Renee was 30 weeks pregnant when she went into labor. Twenty minutes after arriving at the hospital, her daughter Laurel was born.
Laurel weighed just 3.5 pounds. She was transferred immediately to the NICU in a nearby hospital. The next day, her lungs collapsed and she had to be resuscitated. The event caused a grade IV bleed on her brain that resulted in hydrocephalus, a buildup of fluid in the cavities in the brain.
Together at last
Laurel spent a month in the local hospital before her parents requested she be transferred to Children’s Hospital of Philadelphia (CHOP). CHOP is one of the top pediatric hospitals in the country and, fortunately, very close to the family’s home in South Jersey.
At CHOP, the family was able to bond in a way they couldn’t in the previous hospital. The care team encouraged Renee and her husband, John, to hold Laurel and care for her despite all of the tubes and wires connected to her, and helped them do skin-to-skin care.
“It really felt like she became our child there,” says Renee. “It was an amazing experience.”
During her stay at CHOP, Laurel underwent surgery to have a shunt placed in her brain to relieve the pressure caused by the buildup of fluid. One-and-a-half weeks later, at 2 months old, she was discharged home.
Diagnosis of cerebral palsy
While going home was a step in the right direction, Laurel’s struggles unfortunately weren’t over. A grade IV brain bleed can cause significant brain injury. When she was 8 months old, Laurel had an MRI at CHOP that confirmed she had central vision impairment, optic nerve atrophy and cerebral palsy.
The family was connected with CHOP’s Cerebral Palsy Program, an interdisciplinary program that includes physicians, therapists and other specialists. Laurel immediately began physical and occupational therapy to help rewire her brain and override the brain damage. Initially she wasn’t hitting any milestones, like rolling over. But when she turned 1, her mother says she blossomed.
“As soon as she turned 1, you could see it in her eyes like she was actually seeing the world,” says Renee.
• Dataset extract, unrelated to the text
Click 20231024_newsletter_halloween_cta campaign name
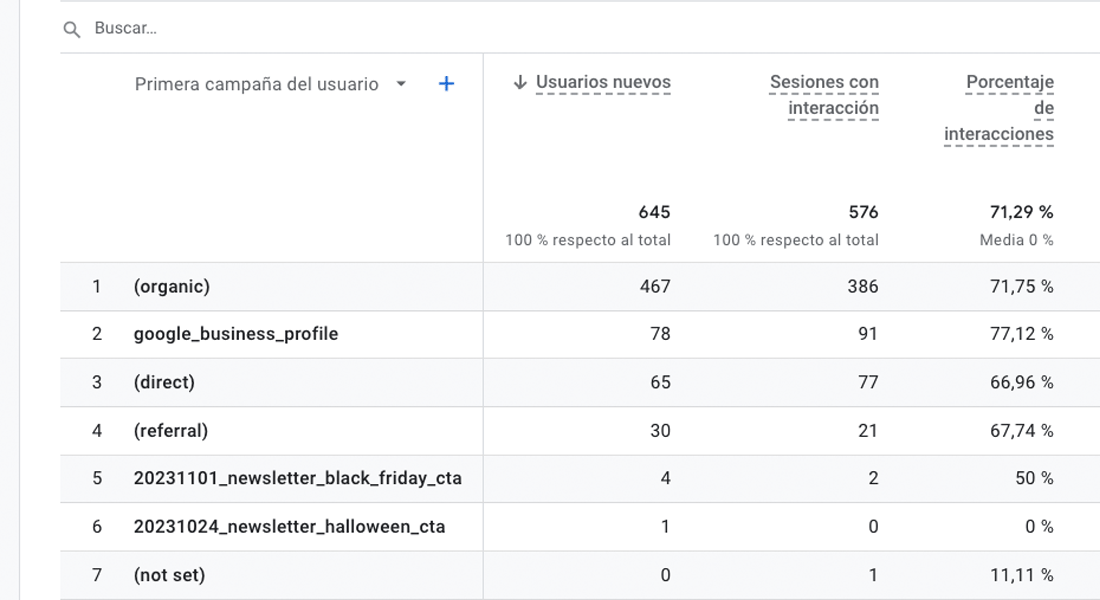(289, 526)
Selective dorsal rhizotomy surgery for spasticity
Despite her progress, Laurel struggled more and more with spasticity and painful spasms in her legs as she grew. The majority of children with cerebral palsy have impairments in muscle tone, such as spasticity where muscles tighten involuntarily, causing abnormal movements and stiffness.
Spastic muscles do not grow normally, and over time, permanent muscle contracture (shortening) and deformity can develop. This can lead to hip displacement or dislocation, gait abnormalities, or neuromuscular scoliosis, among other impairments. In children with cerebral palsy, spasticity typically worsens with growth due to the muscles’ inability to keep up with bone growth. This can make it more difficult for a child who is ambulatory to continue to walk without deviation.
The CHOP team tried a variety of treatments to alleviate Laurel’s spasticity, including BOTOX® injections, oral medication, bracing and casting, all of which had temporary effects and were becoming less effective over time to improve her spasticity. This was making it more difficult for Laurel to fit comfortably in braces and to move independently.
Another treatment option called selective dorsal rhizotomy (SDR) involves cutting a portion of the dorsal roots of spinal nerves as they leave the spinal column to result in a permanent reduction in muscle tone, such as spasticity. Not all patients with spasticity are good candidates for this surgery. SDR is a permanent surgery that requires very specific consideration for selection as well as intensive rehabilitation for up to one year post-surgery. SDR requires a multidisciplinary team to ensure good selection and good functional outcomes.
The SDR team at CHOP includes rehabilitation medicine, neurosurgery, orthopaedics, and physical and occupational therapy. Together, the team evaluated Laurel’s spasticity, motor control, strength and muscle flexibility, current functional skills, orthopaedic considerations, and family goals. Ultimately they decided that she was a good candidate for this tone reducing surgery.
A life-changing treatment
Less than six months after the surgery, 5-year-old Laurel’s progress is unprecedented.
“This surgery changed her life,” says Renee. “Her legs are so much looser now, and she’s not in pain. And she doesn’t need any more BOTOX shots.”
Laurel’s physical therapists said it would be a year before she would be able to walk independently in her walker like she was before surgery, but she is already doing it. The surgery also improved her fine motor skills and even her speech and volume of her voice.
“She’s not fighting all of this spasticity in her body,” says Renee. “She’s just so much more confident and social and verbal. She’s a different child.”
She goes to CHOP three times a week for physical therapy to work on muscle strength, motor control and functional skills, such as walking, but her mom says she doesn’t collapse when she gets home like she did before the surgery.
Laurel loves being independent and helping out on her parents’ farm, especially their curbside farmer’s market in the summer.
She’s involved in special needs dance classes, sled hockey, cheerleading and soccer, and therapeutic horseback riding. She is in kindergarten and loves it.
“We love CHOP,” says Renee. “Everybody is so kind. Laurel has had such great care. We are just extremely happy with everything.”